Le persone e il lavoro dietro la visione
A sostenere questa traiettoria c’è una squadra interamente indipendente. RKH Studio di Torino con Roberto Chetti, il producer Safe, Manuel Mosso alle registrazioni e al master, la coreografa Lucrezia Rossi, le fotografie di Laura Atzeni: un collettivo che ha accompagnato passo dopo passo ogni uscita. Insieme hanno costruito un immaginario coerente e riconoscibile, fatto di movimento e introspezione, di carattere e misura, in cui suono e corpo si rispecchiano come parti di uno stesso pensiero artistico. Una prossimità che si percepisce.
Nel loro lavoro c’è una filosofia semplice e potente che Khris riassume così: la musica come un rewind, un gesto per fermarsi, respirare, ballare e ritrovare una semplicità perduta. Non c’è un personaggio di laboratorio: c’è un percorso. Lei non è un prodotto, ma un processo, e questo si avverte nella cura del dettaglio, nei silenzi tra le parole, nella fedeltà a un’identità che non si piega alle scorciatoie pur di arrivare prima. La coreografia, le immagini, i suoni dialogano tra loro, consolidando un’estetica riconoscibile e una postura autentica.
Un cammino che riparte
La traiettoria personale di Khris è segnata da ascolti che l’hanno formata — Lauryn Hill, Beyoncé, Janet Jackson — e da anni spesi nel circuito underground italiano. A un certo punto si è fermata, quando il sistema non le permetteva di essere vera. Oggi rientra con un’urgenza nuova: farsi sentire non per dimostrare qualcosa, ma per riprendersi il proprio spazio. Non è un nome spuntato dal nulla; è la maturazione di una storia che ha trovato la propria misura, adesso.
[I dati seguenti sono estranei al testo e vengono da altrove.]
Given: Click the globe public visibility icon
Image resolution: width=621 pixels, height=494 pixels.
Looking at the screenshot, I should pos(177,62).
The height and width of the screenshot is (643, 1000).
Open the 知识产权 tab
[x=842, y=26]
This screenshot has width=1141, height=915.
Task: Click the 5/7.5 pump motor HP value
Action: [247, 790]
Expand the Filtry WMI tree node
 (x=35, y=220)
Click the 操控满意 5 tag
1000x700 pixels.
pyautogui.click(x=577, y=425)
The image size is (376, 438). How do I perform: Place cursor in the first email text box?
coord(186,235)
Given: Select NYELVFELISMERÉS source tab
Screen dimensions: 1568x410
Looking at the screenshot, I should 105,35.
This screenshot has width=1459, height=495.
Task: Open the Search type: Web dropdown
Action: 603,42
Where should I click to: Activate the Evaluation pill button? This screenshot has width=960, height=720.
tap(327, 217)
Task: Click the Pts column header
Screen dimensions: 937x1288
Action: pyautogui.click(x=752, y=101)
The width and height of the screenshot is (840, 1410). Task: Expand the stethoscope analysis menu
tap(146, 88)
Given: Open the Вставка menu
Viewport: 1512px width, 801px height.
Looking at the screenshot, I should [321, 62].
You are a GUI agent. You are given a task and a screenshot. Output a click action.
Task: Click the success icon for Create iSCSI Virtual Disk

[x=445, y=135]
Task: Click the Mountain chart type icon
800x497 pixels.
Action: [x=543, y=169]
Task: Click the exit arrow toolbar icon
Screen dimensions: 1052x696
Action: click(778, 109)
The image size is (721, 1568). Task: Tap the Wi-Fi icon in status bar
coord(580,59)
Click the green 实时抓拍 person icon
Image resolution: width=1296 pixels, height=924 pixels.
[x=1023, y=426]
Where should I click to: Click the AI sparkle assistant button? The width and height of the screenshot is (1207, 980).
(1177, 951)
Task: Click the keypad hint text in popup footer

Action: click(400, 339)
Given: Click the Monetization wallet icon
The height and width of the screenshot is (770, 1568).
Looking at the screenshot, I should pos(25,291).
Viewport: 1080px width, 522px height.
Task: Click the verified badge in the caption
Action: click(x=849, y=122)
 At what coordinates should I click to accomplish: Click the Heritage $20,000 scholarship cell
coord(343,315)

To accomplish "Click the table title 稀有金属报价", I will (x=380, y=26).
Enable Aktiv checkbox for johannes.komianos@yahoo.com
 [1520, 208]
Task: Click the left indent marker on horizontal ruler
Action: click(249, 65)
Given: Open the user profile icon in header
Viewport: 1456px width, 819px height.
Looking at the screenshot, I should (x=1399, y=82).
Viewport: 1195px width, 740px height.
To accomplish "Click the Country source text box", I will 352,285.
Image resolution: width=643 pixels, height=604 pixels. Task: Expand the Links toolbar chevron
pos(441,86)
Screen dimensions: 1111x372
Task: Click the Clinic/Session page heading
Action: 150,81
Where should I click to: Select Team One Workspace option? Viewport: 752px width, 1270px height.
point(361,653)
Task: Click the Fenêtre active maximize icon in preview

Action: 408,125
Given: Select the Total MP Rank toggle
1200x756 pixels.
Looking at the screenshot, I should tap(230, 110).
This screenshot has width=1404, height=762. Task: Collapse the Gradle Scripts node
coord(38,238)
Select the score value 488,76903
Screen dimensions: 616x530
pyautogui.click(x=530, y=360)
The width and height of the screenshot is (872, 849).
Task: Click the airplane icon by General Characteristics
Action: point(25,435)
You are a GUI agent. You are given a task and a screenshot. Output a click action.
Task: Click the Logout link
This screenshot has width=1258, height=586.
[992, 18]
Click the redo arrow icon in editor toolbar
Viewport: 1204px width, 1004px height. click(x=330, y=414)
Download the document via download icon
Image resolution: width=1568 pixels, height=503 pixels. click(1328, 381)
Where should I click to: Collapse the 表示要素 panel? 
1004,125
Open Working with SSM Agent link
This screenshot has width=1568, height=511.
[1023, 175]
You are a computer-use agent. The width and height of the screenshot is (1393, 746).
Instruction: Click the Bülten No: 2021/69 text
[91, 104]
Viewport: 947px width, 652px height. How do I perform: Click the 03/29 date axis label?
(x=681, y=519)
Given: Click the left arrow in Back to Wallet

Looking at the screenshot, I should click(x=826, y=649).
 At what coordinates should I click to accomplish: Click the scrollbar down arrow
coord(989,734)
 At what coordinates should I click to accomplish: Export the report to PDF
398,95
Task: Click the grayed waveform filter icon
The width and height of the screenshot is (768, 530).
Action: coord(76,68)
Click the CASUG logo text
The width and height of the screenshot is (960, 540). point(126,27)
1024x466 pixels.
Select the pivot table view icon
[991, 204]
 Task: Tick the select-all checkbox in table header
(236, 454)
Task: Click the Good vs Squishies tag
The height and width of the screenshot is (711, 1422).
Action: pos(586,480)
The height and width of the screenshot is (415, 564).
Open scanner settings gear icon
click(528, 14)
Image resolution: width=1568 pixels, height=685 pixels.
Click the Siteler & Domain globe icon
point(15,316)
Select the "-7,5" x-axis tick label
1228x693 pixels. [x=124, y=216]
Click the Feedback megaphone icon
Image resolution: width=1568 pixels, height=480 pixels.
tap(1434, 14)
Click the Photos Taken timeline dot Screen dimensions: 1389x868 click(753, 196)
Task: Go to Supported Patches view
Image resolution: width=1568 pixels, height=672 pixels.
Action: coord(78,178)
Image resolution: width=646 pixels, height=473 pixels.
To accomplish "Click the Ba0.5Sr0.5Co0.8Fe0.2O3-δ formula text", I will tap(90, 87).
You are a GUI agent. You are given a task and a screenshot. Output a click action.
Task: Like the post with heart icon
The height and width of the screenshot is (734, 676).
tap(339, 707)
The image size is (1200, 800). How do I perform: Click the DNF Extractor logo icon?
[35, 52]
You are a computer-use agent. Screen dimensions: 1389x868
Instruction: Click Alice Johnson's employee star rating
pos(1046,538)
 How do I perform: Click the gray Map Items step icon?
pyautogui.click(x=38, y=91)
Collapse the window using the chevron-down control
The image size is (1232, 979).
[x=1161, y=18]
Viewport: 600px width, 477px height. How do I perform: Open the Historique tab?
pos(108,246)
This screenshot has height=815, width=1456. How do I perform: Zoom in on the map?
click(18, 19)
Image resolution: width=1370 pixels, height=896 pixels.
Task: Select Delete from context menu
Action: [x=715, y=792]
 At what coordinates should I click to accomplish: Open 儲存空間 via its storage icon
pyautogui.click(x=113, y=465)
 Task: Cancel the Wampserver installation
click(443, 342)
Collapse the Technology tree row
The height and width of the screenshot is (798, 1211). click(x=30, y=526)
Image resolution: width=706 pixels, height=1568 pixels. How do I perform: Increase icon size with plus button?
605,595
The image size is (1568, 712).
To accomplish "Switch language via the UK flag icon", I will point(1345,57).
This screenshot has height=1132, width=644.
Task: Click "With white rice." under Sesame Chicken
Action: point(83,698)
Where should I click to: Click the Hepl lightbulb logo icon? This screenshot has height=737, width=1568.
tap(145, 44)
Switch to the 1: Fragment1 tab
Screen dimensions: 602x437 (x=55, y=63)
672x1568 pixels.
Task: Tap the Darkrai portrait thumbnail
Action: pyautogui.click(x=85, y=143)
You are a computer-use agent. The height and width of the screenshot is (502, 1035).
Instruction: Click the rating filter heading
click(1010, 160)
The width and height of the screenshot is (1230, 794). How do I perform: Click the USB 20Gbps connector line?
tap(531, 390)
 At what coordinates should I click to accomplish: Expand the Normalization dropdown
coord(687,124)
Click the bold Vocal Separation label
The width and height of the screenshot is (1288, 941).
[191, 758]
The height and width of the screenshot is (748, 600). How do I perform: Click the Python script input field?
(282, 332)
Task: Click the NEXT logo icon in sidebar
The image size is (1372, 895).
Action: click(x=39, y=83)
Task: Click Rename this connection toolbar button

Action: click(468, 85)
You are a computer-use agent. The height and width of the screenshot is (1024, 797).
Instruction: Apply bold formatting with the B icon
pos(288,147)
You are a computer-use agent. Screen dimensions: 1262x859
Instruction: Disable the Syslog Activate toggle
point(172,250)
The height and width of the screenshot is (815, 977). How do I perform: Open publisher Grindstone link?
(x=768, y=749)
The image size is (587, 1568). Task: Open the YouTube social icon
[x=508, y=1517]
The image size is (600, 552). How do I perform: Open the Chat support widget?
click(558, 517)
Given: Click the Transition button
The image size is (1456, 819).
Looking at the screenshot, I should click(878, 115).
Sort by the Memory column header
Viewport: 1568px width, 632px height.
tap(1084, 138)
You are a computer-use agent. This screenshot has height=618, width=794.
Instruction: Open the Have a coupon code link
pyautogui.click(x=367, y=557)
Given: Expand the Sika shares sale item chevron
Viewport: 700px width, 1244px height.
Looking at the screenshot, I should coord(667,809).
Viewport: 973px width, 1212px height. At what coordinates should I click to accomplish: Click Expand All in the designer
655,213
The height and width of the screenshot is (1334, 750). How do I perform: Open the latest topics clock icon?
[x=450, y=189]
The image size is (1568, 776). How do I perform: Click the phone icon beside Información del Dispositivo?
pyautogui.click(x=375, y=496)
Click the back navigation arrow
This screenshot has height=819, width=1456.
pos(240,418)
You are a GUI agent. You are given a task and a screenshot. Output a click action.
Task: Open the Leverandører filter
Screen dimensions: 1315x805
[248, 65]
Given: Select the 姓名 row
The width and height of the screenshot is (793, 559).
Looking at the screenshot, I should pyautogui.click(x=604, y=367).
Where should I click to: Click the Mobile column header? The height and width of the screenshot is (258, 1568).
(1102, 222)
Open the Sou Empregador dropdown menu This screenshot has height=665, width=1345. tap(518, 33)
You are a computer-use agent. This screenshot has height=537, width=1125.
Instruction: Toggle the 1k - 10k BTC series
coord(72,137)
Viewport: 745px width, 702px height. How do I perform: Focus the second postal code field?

Non è un revival né un ricordo idealizzato: è un linguaggio per raccontare il presente, in italiano, con un’identità chiara e riconoscibile. L’EP raccoglierà questi capitoli e li spingerà oltre, verso la loro compiutezza; non tanto un debutto, quanto una presa di posizione femminile e indipendente. In un panorama che ha smarrito le sue zone grigie, lei ne rivendica la centralità. A volte la musica cura, altre ferisce; se smetti di ascoltarla, smetti anche di sentirti vivo. Qui e adesso.